* [Extracted material]:

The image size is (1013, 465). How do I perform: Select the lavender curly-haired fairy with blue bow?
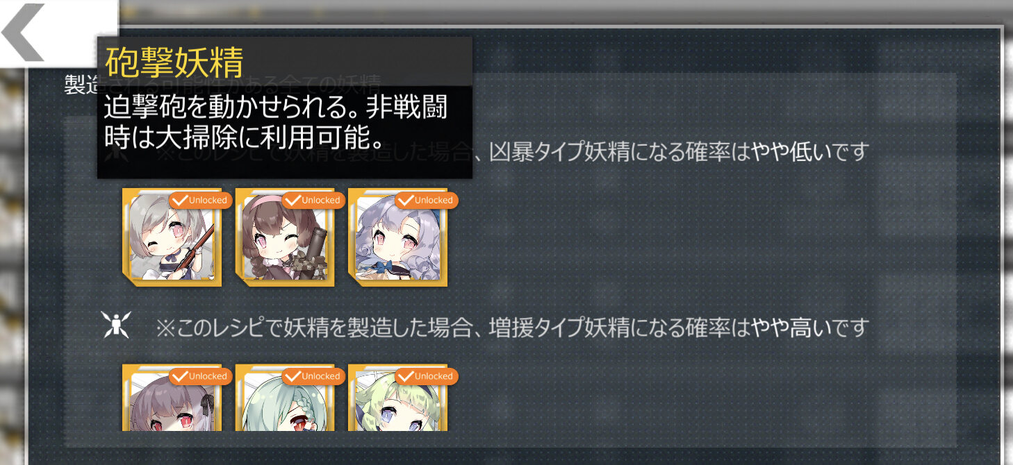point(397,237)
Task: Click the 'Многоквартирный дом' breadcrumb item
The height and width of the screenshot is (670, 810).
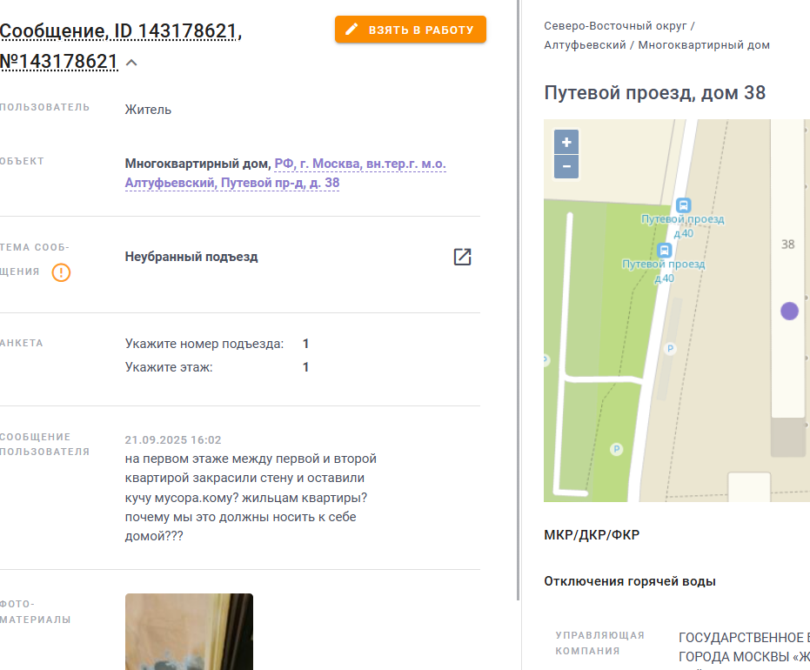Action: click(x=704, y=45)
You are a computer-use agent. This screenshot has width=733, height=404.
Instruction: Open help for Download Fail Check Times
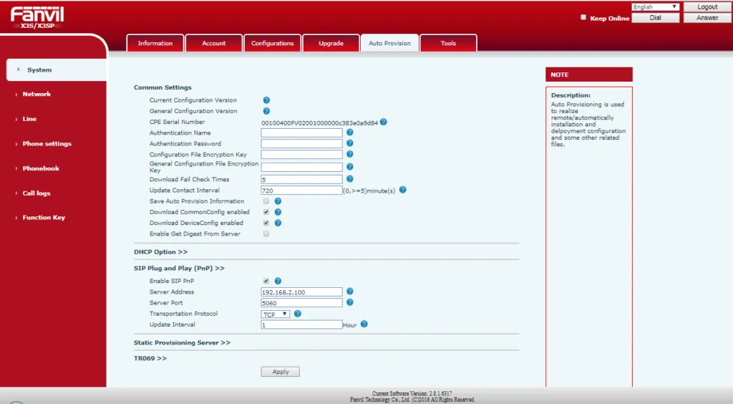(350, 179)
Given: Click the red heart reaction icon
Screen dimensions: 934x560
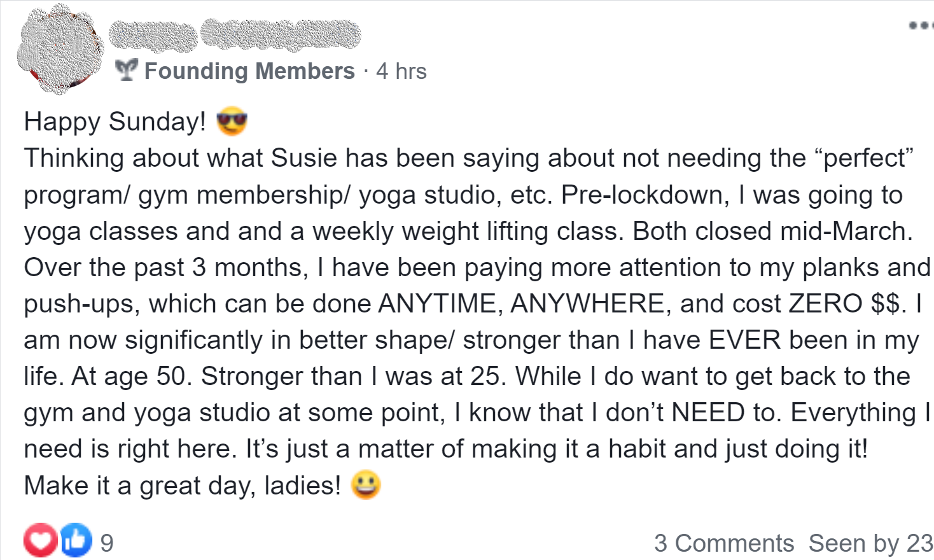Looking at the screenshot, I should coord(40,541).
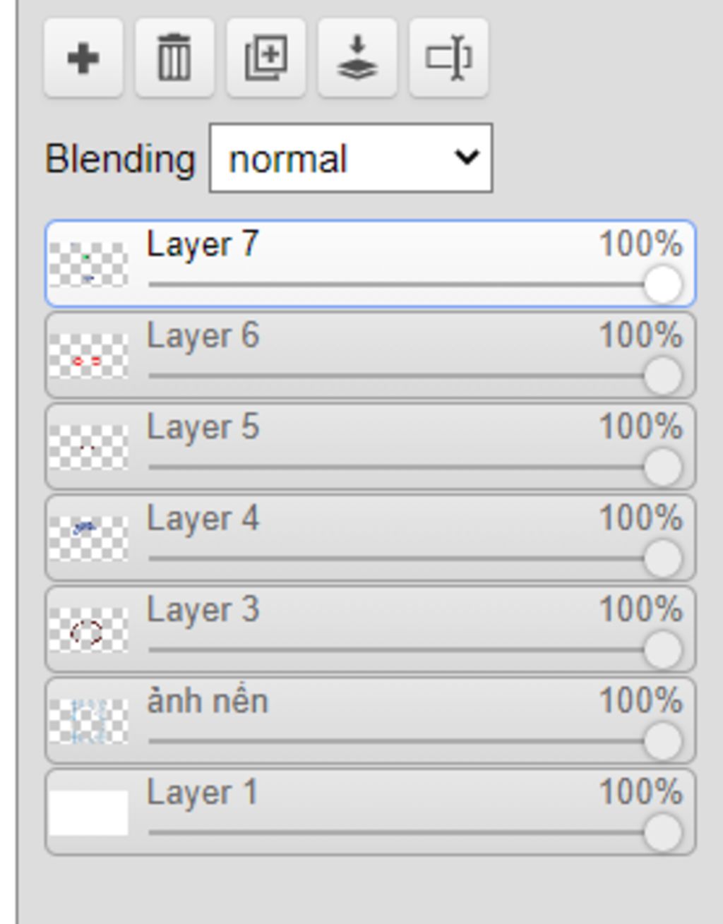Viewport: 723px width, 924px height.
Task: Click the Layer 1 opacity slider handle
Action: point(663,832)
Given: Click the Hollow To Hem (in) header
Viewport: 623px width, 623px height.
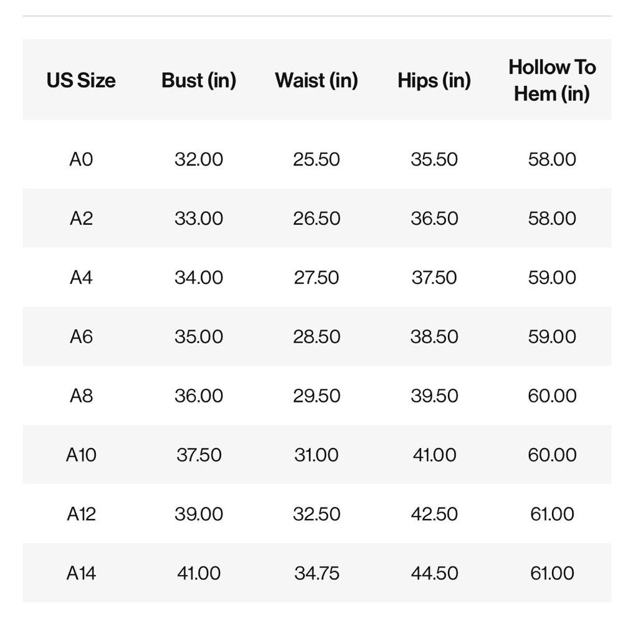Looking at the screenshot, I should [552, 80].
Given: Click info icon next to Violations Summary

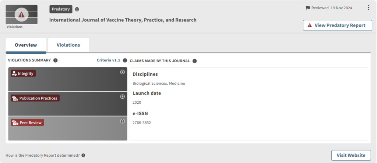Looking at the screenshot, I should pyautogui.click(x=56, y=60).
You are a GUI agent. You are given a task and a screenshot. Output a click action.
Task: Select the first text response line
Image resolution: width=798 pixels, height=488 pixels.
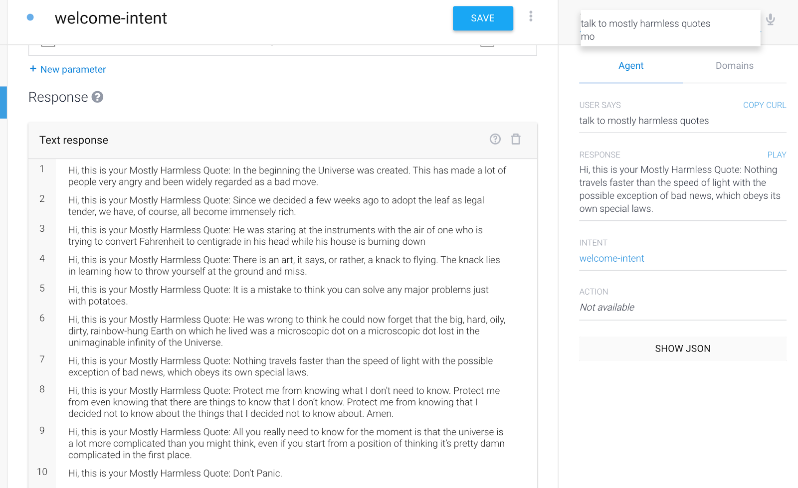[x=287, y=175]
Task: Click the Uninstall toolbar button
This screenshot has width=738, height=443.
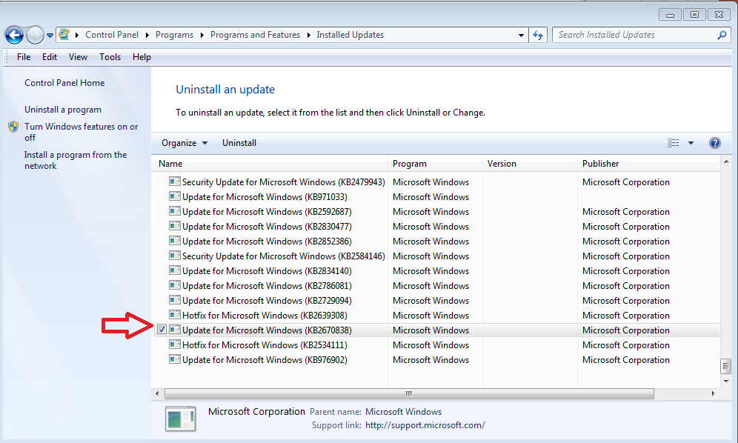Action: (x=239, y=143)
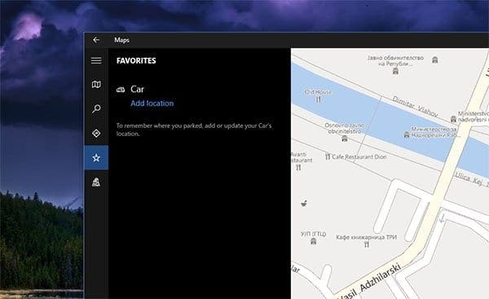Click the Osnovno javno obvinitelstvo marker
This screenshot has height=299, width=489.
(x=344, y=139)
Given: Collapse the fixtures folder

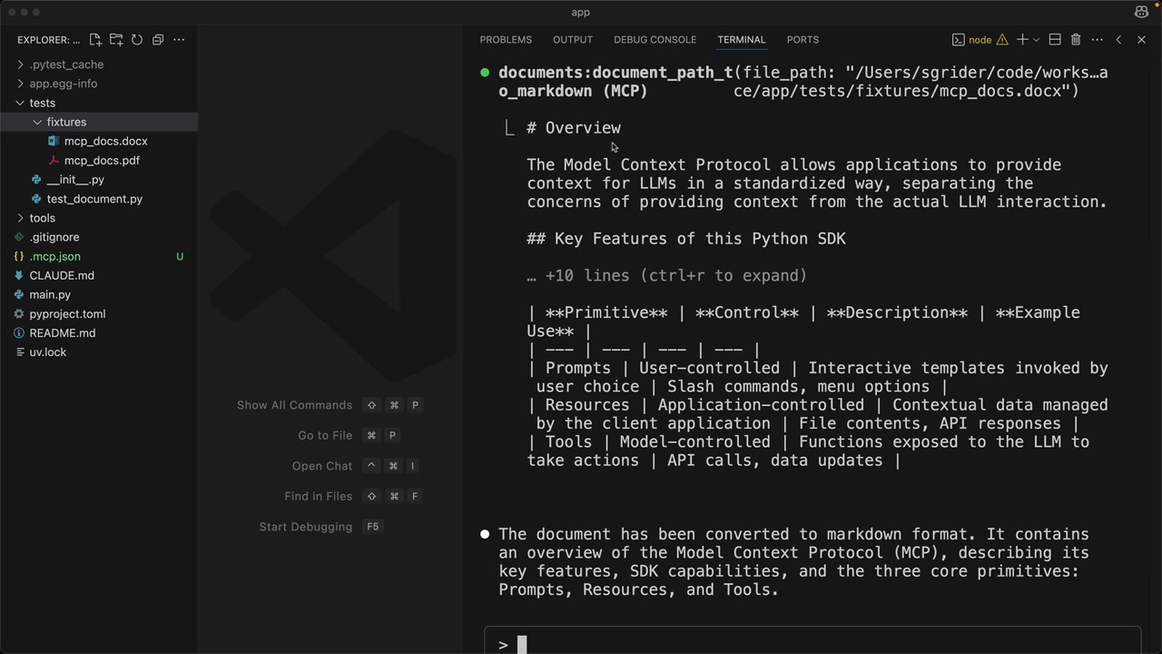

* [Problem requirements]: Across the entries above, work out the count of lines that hold the word "agent", and state that number alone.

* [Problem solution]: 2